Ugh my heart skipped a beat when I saw this updated! Wow I love this chapter. Although, I already feel horrible for Niall because he'll probably no doubt get hurt if Kathleen is still wrapped up in Louis :(
I like this story because of the possibilities of how Kathleen is going to deal with her Louis issues. I have some sympathy for Kathleen because she obviously has deep feelings for Louis and cares about him in a way he doesn't reciprocate, but at the same time I can't help but feel like she puts herself in this situation so I can't feel bad for her at all. She's only causing her own pain by letting Louis use her for sex. She knows she can't have a real relationship with him and yet she willingly helps him continuously cheat on Eleanor. I feel like if she's gone and got herself into this situation, which she knows is just sex no feelings, then she can't complain about it because she knew what she was getting into with him.
Don't get me wrong, I like Kathleen. She seems like a really sweet girl who had the misfortune of falling hard for someone who's unavailable and I think a lot of girls have been there so she's relatable in that sense and that's what makes me feel for her and not look at her like just some slut Louis is cheating on Eleanor with.
That said, I'm not super keen on Louis right now. If he's cheating on his girlfriend and using Kathleen's fondness of him to get what he wants from her (he definitely has to know how she feels towards him) then that's pretty low. I could just feel my heart breaking for her when he pushed her hair behind her ear so sweet and gently like that. It just makes me mad at him because if he isn't going to properly be with her then he doesn't get to do that and he certainly doesn't get to be jealous of her and Niall cuddling up on movie night. He seems so selfish. He doesn't want Kathleen, but he doesn't want anyone else to have her either.

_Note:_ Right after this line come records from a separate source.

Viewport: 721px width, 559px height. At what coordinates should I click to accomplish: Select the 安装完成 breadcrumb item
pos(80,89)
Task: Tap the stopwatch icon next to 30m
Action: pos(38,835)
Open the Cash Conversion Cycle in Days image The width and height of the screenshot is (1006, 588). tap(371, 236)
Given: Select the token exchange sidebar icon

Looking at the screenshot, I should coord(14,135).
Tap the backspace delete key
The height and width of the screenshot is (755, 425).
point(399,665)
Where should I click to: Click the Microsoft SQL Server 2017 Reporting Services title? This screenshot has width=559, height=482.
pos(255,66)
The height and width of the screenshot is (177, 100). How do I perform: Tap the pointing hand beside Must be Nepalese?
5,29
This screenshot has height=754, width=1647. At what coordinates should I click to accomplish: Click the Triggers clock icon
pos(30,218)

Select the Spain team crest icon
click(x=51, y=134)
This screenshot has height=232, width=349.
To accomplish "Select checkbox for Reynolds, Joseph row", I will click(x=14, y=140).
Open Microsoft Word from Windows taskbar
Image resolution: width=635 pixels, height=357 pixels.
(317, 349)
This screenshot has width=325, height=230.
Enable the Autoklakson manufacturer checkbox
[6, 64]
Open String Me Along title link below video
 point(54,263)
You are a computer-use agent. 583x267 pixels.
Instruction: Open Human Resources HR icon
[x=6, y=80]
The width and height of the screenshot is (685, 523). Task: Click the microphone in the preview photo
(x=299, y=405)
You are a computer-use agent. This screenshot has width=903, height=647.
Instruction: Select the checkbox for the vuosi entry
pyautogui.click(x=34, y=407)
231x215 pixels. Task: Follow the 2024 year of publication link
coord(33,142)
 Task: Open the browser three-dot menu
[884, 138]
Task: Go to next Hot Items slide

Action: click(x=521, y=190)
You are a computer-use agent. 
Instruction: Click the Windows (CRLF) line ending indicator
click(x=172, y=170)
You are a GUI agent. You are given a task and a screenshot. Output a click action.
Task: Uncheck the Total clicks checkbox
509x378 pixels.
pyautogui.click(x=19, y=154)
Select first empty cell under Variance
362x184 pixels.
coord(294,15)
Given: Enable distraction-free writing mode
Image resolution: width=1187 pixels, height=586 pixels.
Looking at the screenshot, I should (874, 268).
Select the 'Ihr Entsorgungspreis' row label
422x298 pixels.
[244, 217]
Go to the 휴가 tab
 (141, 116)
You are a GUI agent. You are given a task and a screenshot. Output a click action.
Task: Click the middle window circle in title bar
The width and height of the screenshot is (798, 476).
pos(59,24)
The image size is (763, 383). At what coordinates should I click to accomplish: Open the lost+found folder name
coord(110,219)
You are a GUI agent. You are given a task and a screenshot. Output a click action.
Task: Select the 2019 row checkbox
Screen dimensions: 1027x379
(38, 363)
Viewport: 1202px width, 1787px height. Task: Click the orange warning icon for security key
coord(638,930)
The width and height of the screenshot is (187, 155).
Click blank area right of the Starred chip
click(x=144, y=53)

Right now, I wish Kathleen would come to her senses and stop fooling around with Louis. Niall seems to really fancy her and she's got a bit of a crush on him so I think she'd be better off with him. At least he'd definitely treat her with the respect every girl deserves. At the same time though I don't see her actually doing that. She's way too wrapped up in Louis and I'd just feel like she wouldn't truly be happy with anyone but him until she can break herself of her addiction to him.
Ugh!! Ive been waiting for this update forever and im so glad you finally did! I feel bad for Kathleen but she keeps coming back, Louis was so jealous during the movie and I loved it! :D
I've read so many stories like this one and each time I still can't get over how fucked up shit is. And it's not really the cheating that's the most fucked up it's always how the guy treats the "other" girl. It's truely heartbreaking.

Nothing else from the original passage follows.